Wasabi (Eutrema japonicum) is traditionally cultivated in cool, gravelly mountain streams in Japan’s Nagano and Shizuoka regions (Chadwick et al. 1993), where it grows at elevations of 200 to 1000 m. Wasabi is grown in two systems: flooded systems that produce premium fresh herbs and upland systems for processing-vegetable products. Upland systems require cool temperatures (6 to 20 °C), with optimal growth at 8 to 18 °C; flooded systems perform best at 12 to 15 °C. When cultivated outside this native range, such as in the Pacific Northwest, where wasabi is a specialty horticultural crop grown in greenhouses, there are increased production challenges including root rot diseases, frost damage, and delayed maturity (Miles and Chadwick 2007). While propagation protocols have advanced (Hoang et al. 2019), optimal greenhouse production conditions, including light and soil moisture, remain uncertain.

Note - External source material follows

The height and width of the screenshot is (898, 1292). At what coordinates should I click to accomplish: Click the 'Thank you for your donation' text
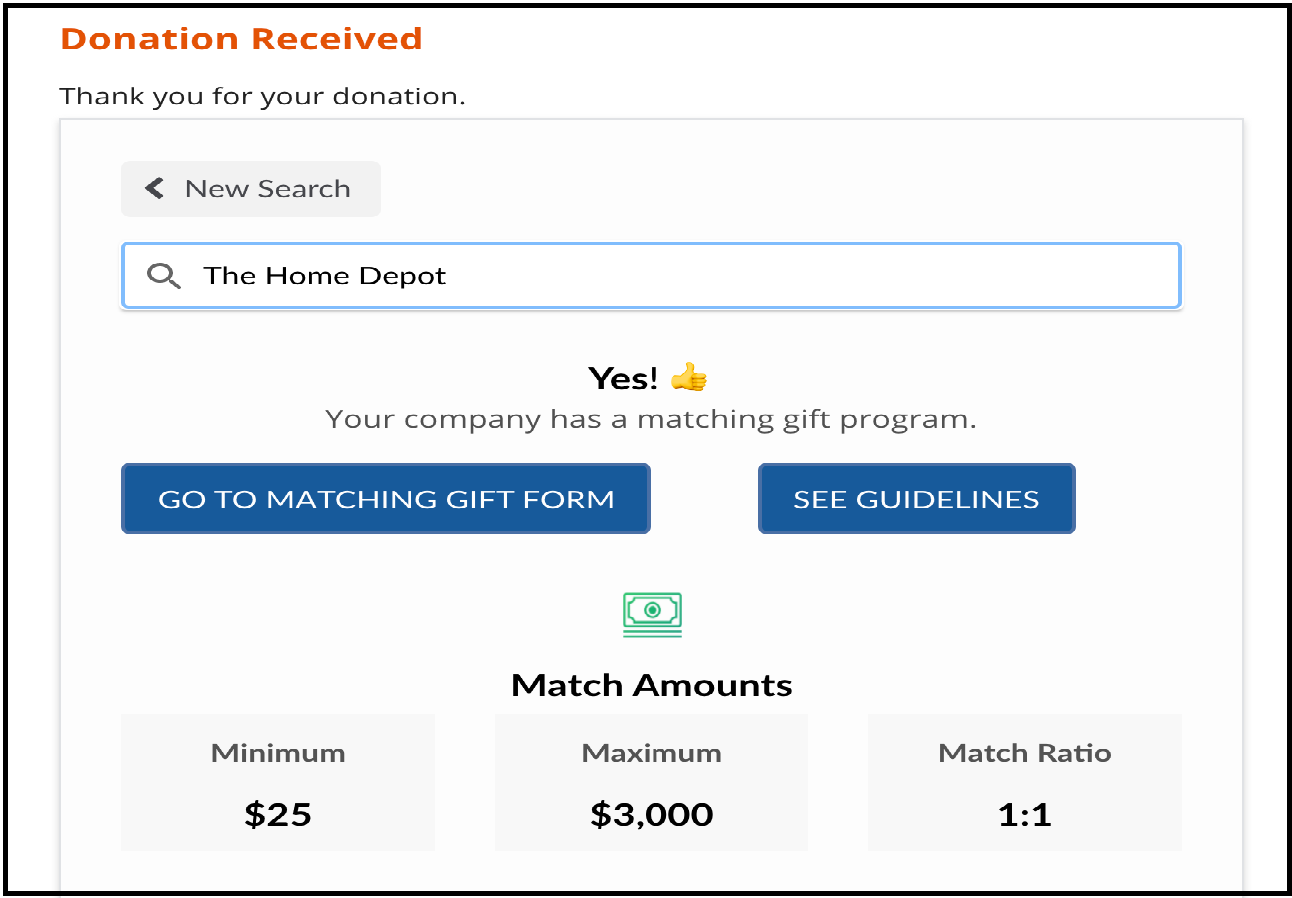coord(262,96)
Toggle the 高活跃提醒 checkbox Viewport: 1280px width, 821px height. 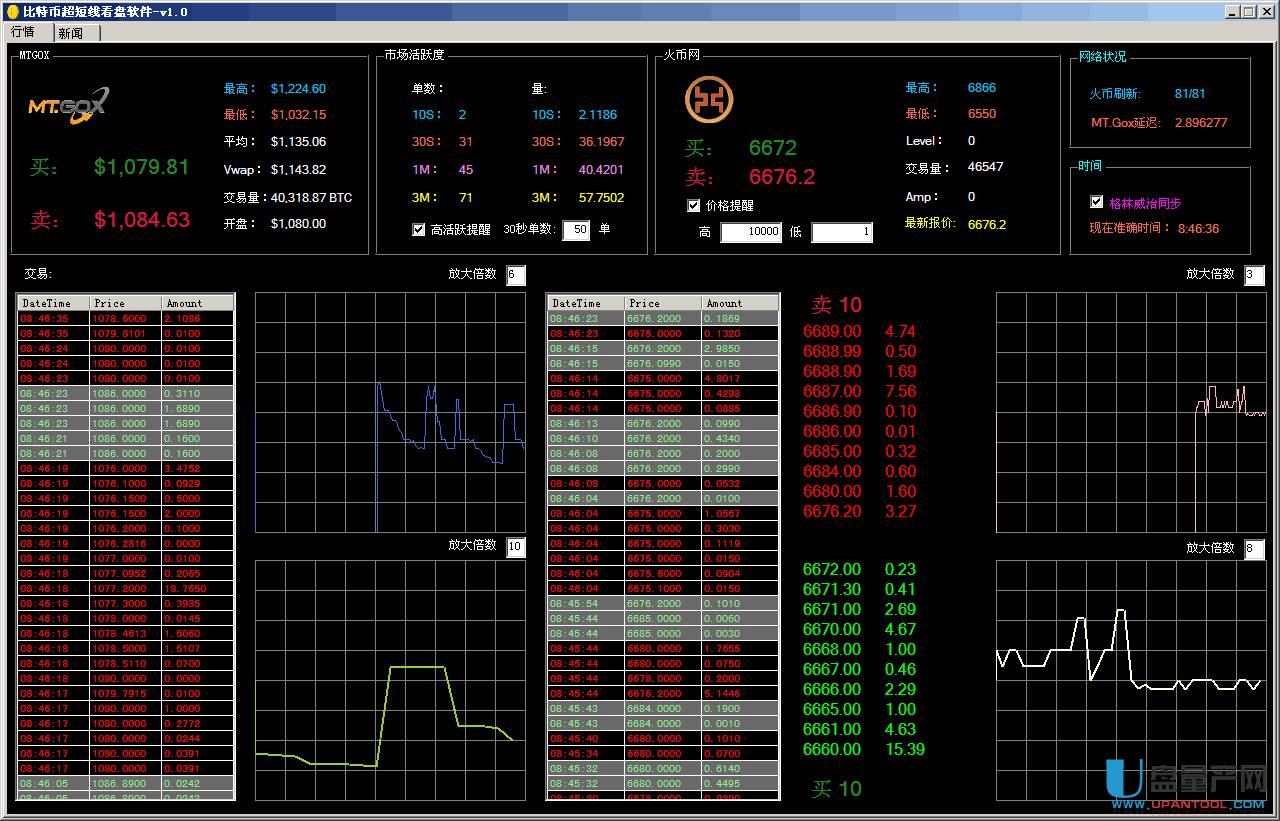pos(419,230)
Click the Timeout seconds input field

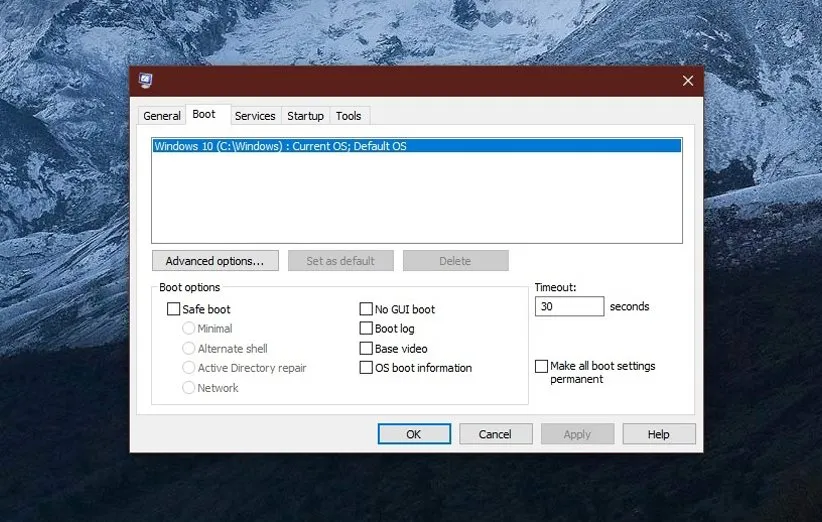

Greenhouse systems may enable broader wasabi cultivation, expanding production outside of traditional areas; however, success depends on defining precise moisture and light conditions. Gas exchange and stomatal conductance (gsw) provide insight into plant responses to environmental factors (Buckley 2019). Lysimeters synchronized with gsw data can identify soil moisture thresholds for irrigation (McCauley et al. 2021). A/Ci and A/Qi response curves further elucidate photosynthetic responses. The objective of this study was to use these tools to define optimal light conditions for container-grown wasabi.
The study was conducted at the North Willamette Research and Extension Center in Aurora, OR, USA (lat. 45.281009, long. 122.752512) in a heated, double-walled polyethylene greenhouse equipped with automated controls to maintain stable temperature and humidity. The structure provided diffuse light transmission and insulation suitable for cool-season crop production. Wasabi (cv. Daruma) was sourced from a commercial propagator and grown in 10.6-L air-pruning pots (#3 pots; RediRoot, Boring, OR, USA) filled with coconut fiber soilless substrate for greenhouse crops (Rio Coco PCM, Irving, TX, USA).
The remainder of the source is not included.